Two whirlwind months of public lobbying, late nights and shuttle diplomacy had paid off. Palmosina’s patience, persistence and a personal touch pushed the budget deal over the finish line.
Perhaps Futules summed it up best.
“Basically, it was a game of chicken,” he said. “They got it at the last second.”
One last task
Despite his success, Palmosina was left with mixed emotions.
He felt bad for raising people’s taxes during a period of already high prices.
But he was also flooded with relief that the county avoided layoffs like the kind he suffered a decade ago when he got cut from his 30-year tenure in Pittsburgh’s public works department. He said he wouldn’t wish that on anyone.

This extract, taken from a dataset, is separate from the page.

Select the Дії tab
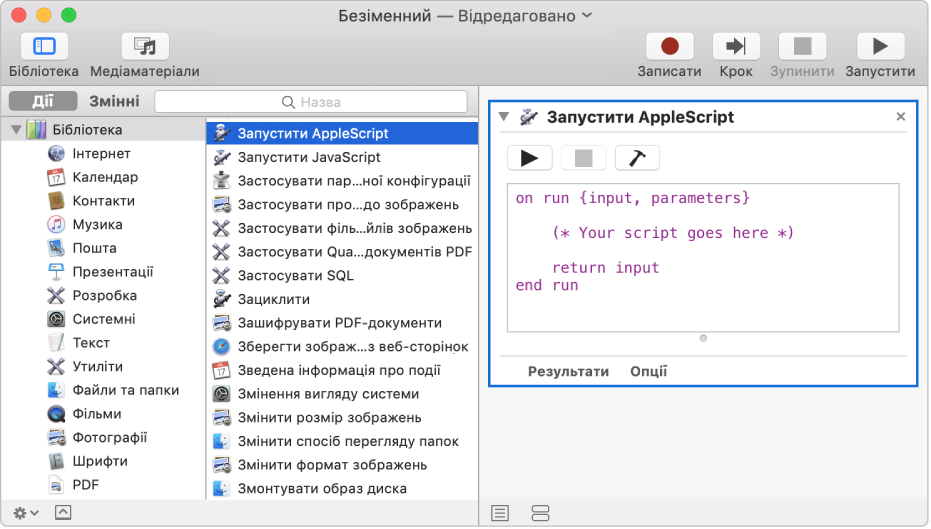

“It was in the best interest for everybody that I could find some kind of common ground and try to help everybody and try to ease the pain on all ends of it,” Palmosina said.
After the vote, Palmosina’s work finding the middle ground wasn’t finished.
Palmosina said one of his constituents in Scott left him an angry voicemail, upset about his support for raising property taxes and saying he would never again back the councilman.
Palmosina called him back, as he does most constituents, and told him he understood and respected his anger.
He spent the next 15 minutes explaining his vote — how the county must raise revenue to match costs driven by inflation and ensure its senior care centers and public safety divisions don’t see layoffs.
In Palmosina’s telling, the constituent reversed course and rewarded the councilman’s effort.
“We had a really nice conversation, and I was shocked because at the end of it he said, ‘I am not happy with this, but I am shocked that you called me, and I will vote for you,’ ” Palmosina recalled.
“I didn’t expect that and that wasn’t why I called him back. I just wanted to let him vent on me. I know people need to get that off their chests.”